Shipping companies are currently charging about ten types of surcharges for goods at seaports


Loading and unloading goods at Cat Lai Port, Ho Chi Minh City. Photo: T.H.
Loading and unloading goods at Cat Lai Port, Ho Chi Minh City. Photo: T.H.

According to Mr. Nhữ Đính Thiện, Vice Secretary-General of Visaba, the current operations of foreign shipping lines in Vietnam significantly impact the rights of import and export enterprises, seaports, logistics, and state management efforts.

Mr. Thiện analyzed: Nearly 100% of Vietnam’s import and export cargo volume is handled by foreign shipping lines; these lines enter and leave ports and open routes without needing to report since current Vietnamese laws do not regulate the registration and management of transport routes.

Additionally, these shipping companies are charging around ten types of surcharges for goods at seaports (such as THC surcharges, documentation fees, fuel surcharges, container cleaning fees, etc.). However, the shipping lines themselves decide the price levels and types of these surcharges without any agreement with customers.
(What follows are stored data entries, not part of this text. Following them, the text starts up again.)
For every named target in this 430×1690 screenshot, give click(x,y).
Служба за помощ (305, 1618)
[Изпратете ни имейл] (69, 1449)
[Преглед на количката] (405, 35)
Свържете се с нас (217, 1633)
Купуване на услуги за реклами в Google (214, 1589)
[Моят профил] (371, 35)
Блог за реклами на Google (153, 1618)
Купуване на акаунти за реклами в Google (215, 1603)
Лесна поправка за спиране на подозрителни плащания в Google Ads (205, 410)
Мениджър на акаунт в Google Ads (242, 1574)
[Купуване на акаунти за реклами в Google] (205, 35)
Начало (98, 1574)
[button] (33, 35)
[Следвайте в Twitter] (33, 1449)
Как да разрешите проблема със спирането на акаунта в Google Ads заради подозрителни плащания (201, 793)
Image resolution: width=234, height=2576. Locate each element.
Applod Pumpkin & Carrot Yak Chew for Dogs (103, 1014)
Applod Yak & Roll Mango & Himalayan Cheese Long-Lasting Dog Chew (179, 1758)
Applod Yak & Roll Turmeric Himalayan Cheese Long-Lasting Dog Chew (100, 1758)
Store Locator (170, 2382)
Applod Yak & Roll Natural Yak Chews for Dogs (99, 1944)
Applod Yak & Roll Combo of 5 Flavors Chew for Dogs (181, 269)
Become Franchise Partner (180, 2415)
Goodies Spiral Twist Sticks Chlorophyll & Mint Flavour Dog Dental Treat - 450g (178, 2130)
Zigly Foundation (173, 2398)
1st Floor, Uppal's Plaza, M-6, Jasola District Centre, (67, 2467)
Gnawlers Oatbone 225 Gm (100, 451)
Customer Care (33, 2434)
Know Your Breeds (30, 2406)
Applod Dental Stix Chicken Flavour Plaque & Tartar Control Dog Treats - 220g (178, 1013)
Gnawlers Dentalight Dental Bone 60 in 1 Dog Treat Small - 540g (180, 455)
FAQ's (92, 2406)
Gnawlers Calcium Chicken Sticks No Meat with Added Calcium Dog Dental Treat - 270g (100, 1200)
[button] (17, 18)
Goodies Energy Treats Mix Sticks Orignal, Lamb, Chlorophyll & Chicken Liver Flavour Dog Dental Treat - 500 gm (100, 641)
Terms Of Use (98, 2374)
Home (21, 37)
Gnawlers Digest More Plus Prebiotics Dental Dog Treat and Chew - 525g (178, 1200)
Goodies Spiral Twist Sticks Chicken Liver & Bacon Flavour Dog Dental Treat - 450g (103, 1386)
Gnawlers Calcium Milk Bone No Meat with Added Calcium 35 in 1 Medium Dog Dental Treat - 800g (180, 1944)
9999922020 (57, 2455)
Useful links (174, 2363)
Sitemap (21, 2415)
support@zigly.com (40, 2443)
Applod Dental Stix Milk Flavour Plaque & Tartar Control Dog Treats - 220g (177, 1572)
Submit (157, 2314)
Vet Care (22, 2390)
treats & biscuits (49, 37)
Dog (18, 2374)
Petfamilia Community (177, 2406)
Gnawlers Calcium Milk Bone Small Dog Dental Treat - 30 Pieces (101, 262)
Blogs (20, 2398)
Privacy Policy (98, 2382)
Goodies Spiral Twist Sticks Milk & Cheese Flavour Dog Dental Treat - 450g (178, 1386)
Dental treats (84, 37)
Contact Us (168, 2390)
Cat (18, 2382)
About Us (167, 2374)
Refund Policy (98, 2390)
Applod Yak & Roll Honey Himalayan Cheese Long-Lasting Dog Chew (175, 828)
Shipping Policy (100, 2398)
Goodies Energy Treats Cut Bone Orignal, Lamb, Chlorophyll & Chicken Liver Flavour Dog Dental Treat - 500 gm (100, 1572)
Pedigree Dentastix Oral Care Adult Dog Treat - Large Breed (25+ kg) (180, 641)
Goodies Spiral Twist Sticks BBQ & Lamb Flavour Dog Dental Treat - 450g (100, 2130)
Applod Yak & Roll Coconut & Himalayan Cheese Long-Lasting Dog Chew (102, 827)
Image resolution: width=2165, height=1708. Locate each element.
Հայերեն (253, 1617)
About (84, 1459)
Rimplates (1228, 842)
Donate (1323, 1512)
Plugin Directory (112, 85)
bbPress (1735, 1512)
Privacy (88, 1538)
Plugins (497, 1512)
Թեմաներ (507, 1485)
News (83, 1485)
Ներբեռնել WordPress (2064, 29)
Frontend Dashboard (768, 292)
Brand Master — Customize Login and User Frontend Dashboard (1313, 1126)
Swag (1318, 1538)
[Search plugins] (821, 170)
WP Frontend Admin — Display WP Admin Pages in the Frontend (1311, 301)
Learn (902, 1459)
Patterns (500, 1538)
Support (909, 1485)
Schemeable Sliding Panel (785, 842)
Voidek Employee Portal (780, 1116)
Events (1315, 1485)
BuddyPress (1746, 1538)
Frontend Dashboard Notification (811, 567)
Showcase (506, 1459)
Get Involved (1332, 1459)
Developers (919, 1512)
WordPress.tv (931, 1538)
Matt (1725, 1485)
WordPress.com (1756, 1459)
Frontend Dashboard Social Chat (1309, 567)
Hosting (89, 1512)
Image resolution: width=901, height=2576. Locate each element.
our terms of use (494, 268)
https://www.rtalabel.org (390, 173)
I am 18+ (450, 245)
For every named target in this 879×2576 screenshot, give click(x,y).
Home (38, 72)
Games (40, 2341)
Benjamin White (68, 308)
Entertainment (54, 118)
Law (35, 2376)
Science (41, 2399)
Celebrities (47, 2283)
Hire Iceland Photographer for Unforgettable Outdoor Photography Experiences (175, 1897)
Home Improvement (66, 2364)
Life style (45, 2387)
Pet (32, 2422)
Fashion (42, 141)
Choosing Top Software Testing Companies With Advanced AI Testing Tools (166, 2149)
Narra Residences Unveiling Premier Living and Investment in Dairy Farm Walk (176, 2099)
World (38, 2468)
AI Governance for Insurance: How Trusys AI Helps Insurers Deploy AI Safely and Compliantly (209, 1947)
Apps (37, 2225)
Vietnamese cargo owners, not being the contract negotiators for transportation, are forced to accept these surcharge terms to receive their goods. With this practice, from the beginning of 2024, foreign shipping lines have continuously announced increases of 10–20% (from VND 290,000 to 550,000 per container) in THC fees for each container service.

When shipping companies want to adjust fees and surcharges, they simply post price changes 15 days before the adjustment and are not required to go through checks or explain the factors constituting the fees and surcharges (according to Decree 146/2016/ND-CP dated November 2, 2016, on price listing, additional charges beyond service prices for container cargo transportation by sea, service prices at seaports).

Foreign shipping lines have been demanding very strong discounts from depots, up to 50-60% of the lifting charges, while these fees are not related to the shipping companies.

From this reality, Mr. Thiện calculates, with 25 million TEUs going through Vietnamese ports, of which about 15 million containers are import and export goods, Vietnam is becoming an important market for foreign shipping lines.

In fact, for an average container, the shipping companies charge an additional $200, thus annually Vietnam is losing over $3 billion uncontrolled. This is income on Vietnamese territory paid by Vietnamese import and export cargo owners. This situation increases logistics costs and reduces the competitiveness of Vietnamese goods compared to other countries, particularly as there are transport routes with zero or negative freight rates.

Disturbed by this reality, the Vietnam Cargo Owners Association has sent letters to the Ministry of Transport, the Ministry of Finance, the Ministry of Industry and Trade, the Price Management Department – Ministry of Finance, and the Vietnam Maritime Administration, requesting stronger management of the surcharges by foreign shipping lines.

Mr. Phan Thông, General Secretary of the Association, stated that for many years now, foreign shipping lines have arbitrarily charged dozens of different fees and surcharges for the goods of Vietnamese import and export enterprises. This price increase is not based on any regulations of the managing authorities and is much higher than the handling fees that the shipping lines pay back to Vietnamese seaports.

Consequently, when Circular 39/2023/TT-BGTVT of the Ministry of Transport, which decided to adjust the prices for pilot services, use of bridges, docks, buoys, container handling, and towing, was issued on December 25, 2023, and took effect from February 15, 2024, from the beginning of February 2024, all foreign shipping lines simultaneously announced a 10–20% increase in THC fees for each container service in Vietnam. Notably, this fee increase applies only to Vietnam, while other countries in the region have not seen a similar increase in THC fees. Especially, in absolute terms, the 10-20% increase in THC fees by the shipping lines is three times higher than the price adjustment for container handling at Vietnamese seaports.

Mr. Lê Duy Hiệp, Chairman of the Vietnam Logistics Business Association (VLA), believes that it is time to tighten the management of surcharges by foreign shipping lines. To achieve this, legal aspects and international practices need to be studied.

From the reality above, the associations suggest that the regulatory bodies should include surcharges beyond service prices for container cargo transportation by sea in the list of goods and services subject to price declaration to perfect the price management mechanism and the types of surcharges for goods at seaports, to avoid arbitrary price increases and excessive charges affecting cargo owners’ rights. In cases of super-profit surcharges, special consumption taxes should be applied.

Additionally, review and issue a management mechanism for collecting various surcharges, compared with the regulations of Vietnamese law and international practices, demanding shipowners to immediately stop collecting unreasonable fees, and also recommending the Prime Minister to soon enact mechanisms for managing the fee collection of foreign shipping companies operating in Vietnam.